** Directions **
[1] Reproduce the passage on USB differential pairs word for word, starting with "With USB 2.0" and going on through "on the internet)".
[2] List each acronym that appears in the passage on USB differential pairs, naming each one only once.

** Passage provided **
......

I am not by any means an expert on high speed signals, but I have learned enough to get the job done. In the end I was fortunate that my desktop PC had the first USB 3 controller made by Renasas which is much more sensitive than my laptop so I knew if it worked it would work for anyone.
Diagram of USB Differential Pair (Wikipedia)
High speed signals use differential pairs instead of a single trace or a clock / data pair like I2C. By using a pair of traces you can cancel out noise. One is positive and the other negative. The idea is that electromagnetic interference would affect both signals and therefore would be canceled out since the receiving end looks at the difference of the two. Using a 2 channel oscilloscope you can connect to both signal and do a bit of math to see the resulting signal.
With USB 2.0 I was able to get away with branching (breaking out D+/D-). These are terms that you will come across with working with high speed signals.
  • Branching is when the traces are not direct from one point to another and have a split.
  • Stubs is if the signal hits a via with a pin in it from the top layer instead of the bottom layer to from a straight path.
USB 2.0 only uses 1 differential pair vs USB 3 which uses 2 for full duplex operation. If you are using the Type-C connector you have duplicates of each pair plus for reversibility and extra signals for detecting orientation and other signal types.
USB Type-C Pin Out (Credit someone on the internet)
Important things to consider while laying out your board.

......

** Collected data **
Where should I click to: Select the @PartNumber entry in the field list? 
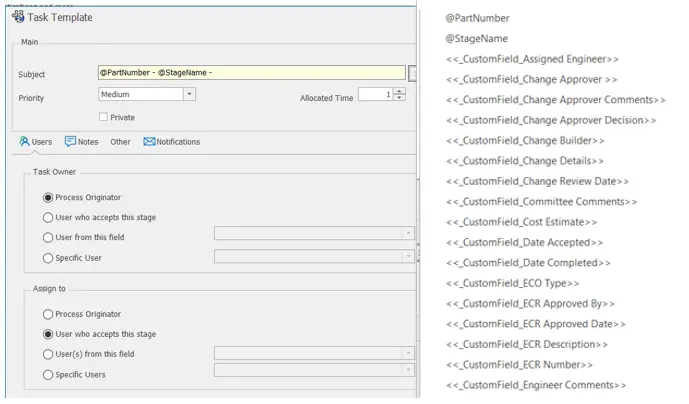[x=477, y=18]
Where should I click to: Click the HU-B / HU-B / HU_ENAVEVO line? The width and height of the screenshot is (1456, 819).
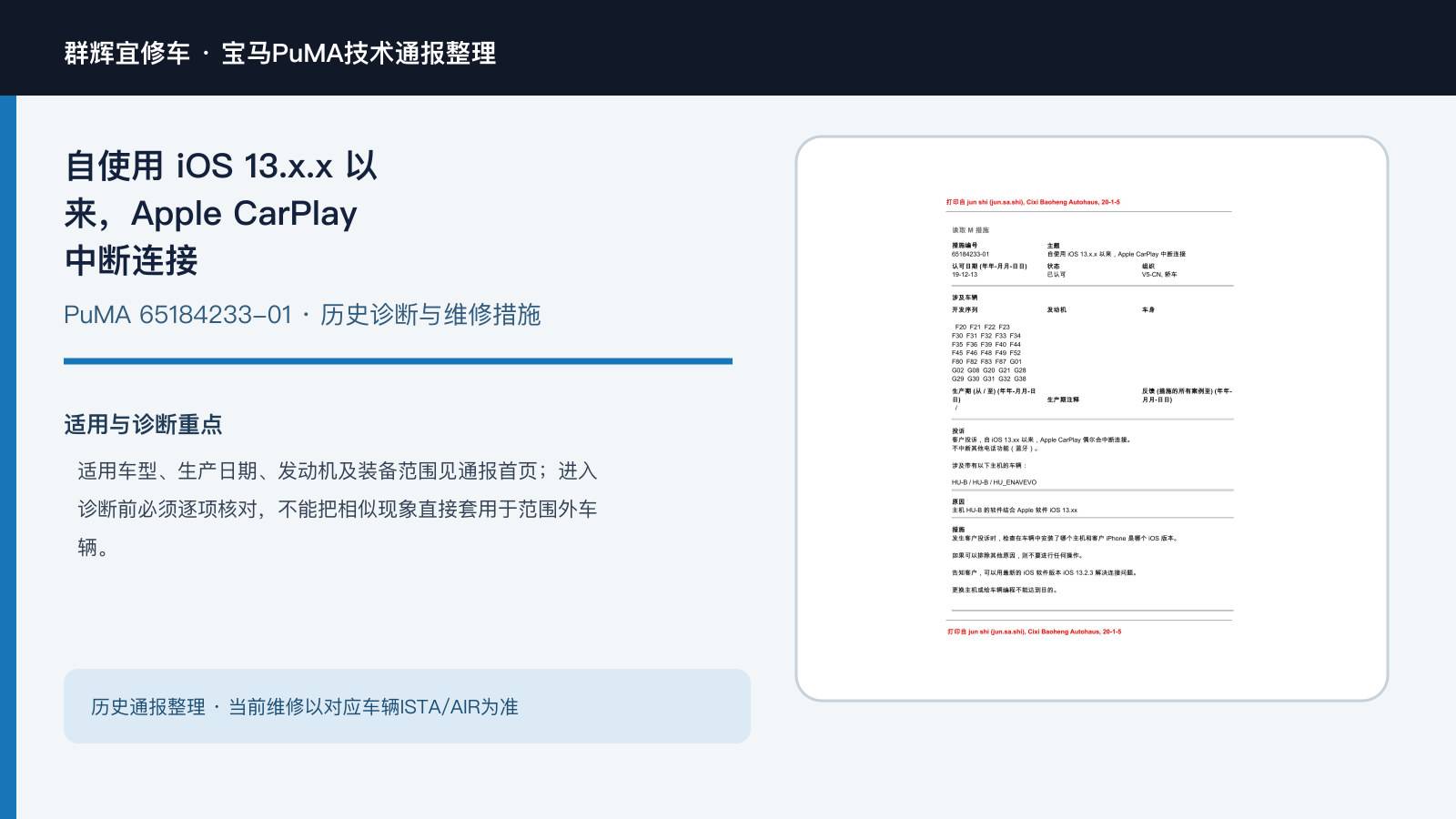995,482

......

** Results for the exercise **
[1]
With USB 2.0 I was able to get away with branching (breaking out D+/D-). These are terms that you will come across with working with high speed signals.
  • Branching is when the traces are not direct from one point to another and have a split.
  • Stubs is if the signal hits a via with a pin in it from the top layer instead of the bottom layer to from a straight path.
USB 2.0 only uses 1 differential pair vs USB 3 which uses 2 for full duplex operation. If you are using the Type-C connector you have duplicates of each pair plus for reversibility and extra signals for detecting orientation and other signal types.
USB Type-C Pin Out (Credit someone on the internet)

[2]
PC
USB
I2C